The tradition of New Year’s resolutions is an old one. Over 4,000 years old, to be precise. So it is understandable that many of us looked to 2020 with sparkling eyes full of hope for a healthier life, that new job or maybe that new romantic relationship.
But this year proved that, sometimes, we need something else to buoy us up over hard, set goals. That’s why, as we quickly approach 2021, we want to encourage the idea of intention.
Intention vs. Resolution
So what is an intention? According to the Merriam-Webster dictionary, an intention describes something one intends to do or bring about. Intentions tend to begin with our mindset about a specific area in life that we want to bring into focus.

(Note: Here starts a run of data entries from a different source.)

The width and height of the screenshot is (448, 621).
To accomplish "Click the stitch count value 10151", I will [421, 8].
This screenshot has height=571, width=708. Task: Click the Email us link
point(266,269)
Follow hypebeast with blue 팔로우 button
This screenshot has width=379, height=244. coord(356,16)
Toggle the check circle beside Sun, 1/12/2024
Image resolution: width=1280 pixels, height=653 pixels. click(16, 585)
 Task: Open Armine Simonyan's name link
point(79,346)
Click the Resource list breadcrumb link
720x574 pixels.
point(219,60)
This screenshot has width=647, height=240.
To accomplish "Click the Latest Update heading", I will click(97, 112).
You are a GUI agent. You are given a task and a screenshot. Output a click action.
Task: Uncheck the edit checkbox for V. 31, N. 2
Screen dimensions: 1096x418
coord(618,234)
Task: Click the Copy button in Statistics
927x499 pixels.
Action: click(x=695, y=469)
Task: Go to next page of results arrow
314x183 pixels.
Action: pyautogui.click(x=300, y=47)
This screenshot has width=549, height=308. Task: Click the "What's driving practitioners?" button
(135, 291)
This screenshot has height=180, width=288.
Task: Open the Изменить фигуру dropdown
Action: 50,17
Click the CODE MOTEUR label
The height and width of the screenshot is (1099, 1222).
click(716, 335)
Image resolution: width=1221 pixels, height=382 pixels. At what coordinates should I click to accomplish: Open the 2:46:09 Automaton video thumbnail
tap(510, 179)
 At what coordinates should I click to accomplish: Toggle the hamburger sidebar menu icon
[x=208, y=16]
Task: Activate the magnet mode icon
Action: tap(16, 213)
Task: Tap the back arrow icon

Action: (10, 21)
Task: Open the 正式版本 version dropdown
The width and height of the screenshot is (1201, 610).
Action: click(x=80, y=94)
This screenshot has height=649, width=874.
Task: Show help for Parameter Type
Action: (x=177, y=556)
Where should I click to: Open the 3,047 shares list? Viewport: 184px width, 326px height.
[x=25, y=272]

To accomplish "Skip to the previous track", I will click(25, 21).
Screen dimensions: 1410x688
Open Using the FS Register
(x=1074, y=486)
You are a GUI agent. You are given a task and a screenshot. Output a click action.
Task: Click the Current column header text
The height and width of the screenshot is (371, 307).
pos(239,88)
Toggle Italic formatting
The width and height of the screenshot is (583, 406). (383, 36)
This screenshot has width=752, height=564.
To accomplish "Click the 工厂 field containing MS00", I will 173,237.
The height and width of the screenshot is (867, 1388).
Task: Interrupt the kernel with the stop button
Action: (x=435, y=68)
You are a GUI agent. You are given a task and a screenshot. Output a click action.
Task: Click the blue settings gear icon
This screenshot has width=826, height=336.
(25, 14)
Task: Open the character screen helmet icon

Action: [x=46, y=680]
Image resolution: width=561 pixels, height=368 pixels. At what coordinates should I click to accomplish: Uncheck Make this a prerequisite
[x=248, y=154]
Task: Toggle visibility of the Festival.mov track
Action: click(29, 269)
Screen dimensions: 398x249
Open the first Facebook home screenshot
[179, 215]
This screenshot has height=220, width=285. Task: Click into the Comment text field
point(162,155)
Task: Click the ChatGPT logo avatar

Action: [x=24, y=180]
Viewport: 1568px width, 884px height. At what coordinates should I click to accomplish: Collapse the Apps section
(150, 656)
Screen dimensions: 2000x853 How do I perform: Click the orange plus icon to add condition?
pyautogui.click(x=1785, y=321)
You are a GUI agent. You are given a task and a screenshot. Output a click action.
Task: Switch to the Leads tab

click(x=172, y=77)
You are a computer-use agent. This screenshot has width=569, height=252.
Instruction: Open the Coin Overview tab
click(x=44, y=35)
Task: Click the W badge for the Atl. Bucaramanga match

These can be simple actions like the intention to wake up earlier, eat a vegetable with every meal or go out for a walk every day. Or it can be more complex thoughts such as the intention to be more compassionate to strangers, learn more about something that interests you or bring more self-awareness to your mental and emotional state.
Whatever the intention, just bringing it to the forefront of your thoughts is already a great place to start transforming your ideas into actions.
But what about resolutions? While resolutions aren’t inherently bad, they often don’t leave a lot of wiggle room should a person fail to complete the goal. When we look at the root of the word, ‘resolve,’ we see that a resolution is an answer to something in our lives.
Our resolutions are often answering something we think we lack — the fit body, a healthy mind, a bigger bank account, or the perfect partner. But when we ultimately fail to answer those feelings of lack, we are left disappointed and return to our old habits.
The Challenge of Intention
Just like resolutions, there are challenges to the idea of setting intentions. Intentions require us to be mindful of ourselves, look at our lives from a place of gratitude and reflect on how we either hit or missed our intentions. Plus, intentions can still carry that feeling of failing if we didn’t exactly meet our personal standards.
But one of the joys of setting intentions is that it can sting a little less than failing at a resolution. Simply put, we are putting as much or as little pressure on ourselves and our intentions. So if we decide to set the intention of journaling every day of the month but end up only getting to half the month, we can reflect on this and change our intention to meet better who we are now. Rather than who we wish we were. That’s why monthly intentions might just be the way to go in 2021.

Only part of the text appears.